Required actions:
**a.** Answer each question from the Wilcoxon rank-sum test question, each on its own line marked (i), (ii), (iii):
(i) How many rows does the original dataset have?
(ii) How many times must the experiment be repeated at minimum?
(iii) What values make up row B in df2?
**b.** List every column name that the data frames df1 and df2 share in the Wilcoxon rank-sum test question.
**c.** From the Wilcoxon rank-sum test question, extract the passage from "Reputation: 71" to "16), and so on." word for word.

Given passage:
Reputation: 71
I am trying to perform a Wilcoxon rank-sum test between two data frames. I would like to perform the test only between the rows. for example, the test should only be done between row 1 in df1 (A, 1, 2, 3) and df2 (A ,10, 12 ,13), row 2 in df1 (B ,4, 5, 6) and df2 (B ,14, 15, 16), and so on.
df1=pd.DataFrame(np.array([['A',1, 2, 3], ['B',4, 5, 6], ['C',7, 8, 9]]),
columns=['Details','a', 'b', 'c'])
df2=pd.DataFrame(np.array([['A',10, 12, 13], ['B',14, 15, 16], ['C',17, 18, 19]]),
columns=['Details','a', 'b', 'c'])
This should lead me to a column of p values for the test between the rows of the data frames.
out = pd.DataFrame(np.array([['A',0.05], ['B',0.0002], ['C',1]]),
columns=['details','P'])
One way is to apply a for loop but unfortunately, I have 28000 rows in my original dataset and this experiment has to be repeated at least 1000 times. I am wondering if anyone has a better strategy to approach this. Thank you very much for your help in advance.

Data excerpt:

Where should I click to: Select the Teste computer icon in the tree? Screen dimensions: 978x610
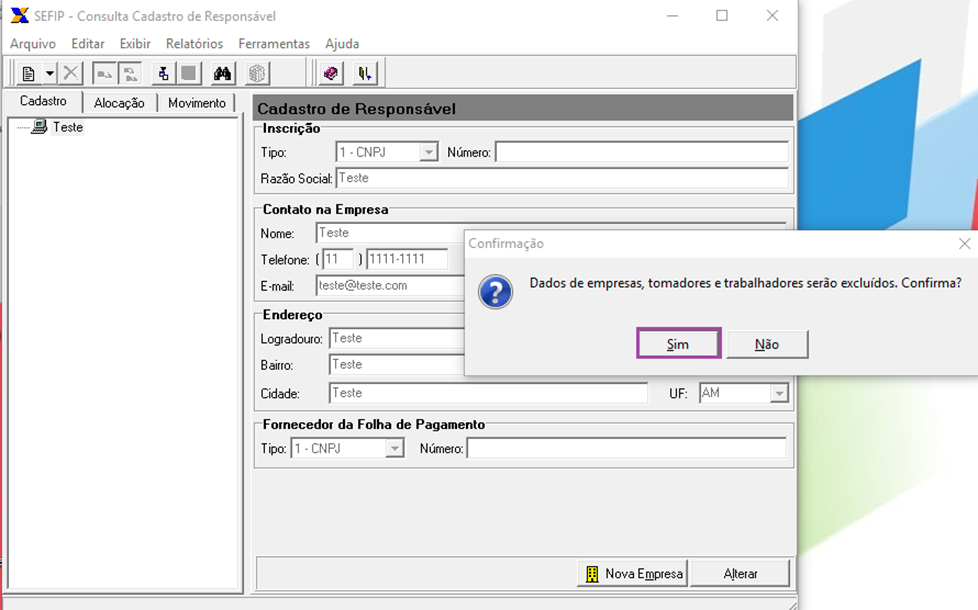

Task responses:
**a.**
(i) 28000
(ii) At least 1000 times
(iii) 14, 15, 16

**b.** Details, a, b, c

**c.**
Reputation: 71
I am trying to perform a Wilcoxon rank-sum test between two data frames. I would like to perform the test only between the rows. for example, the test should only be done between row 1 in df1 (A, 1, 2, 3) and df2 (A ,10, 12 ,13), row 2 in df1 (B ,4, 5, 6) and df2 (B ,14, 15, 16), and so on.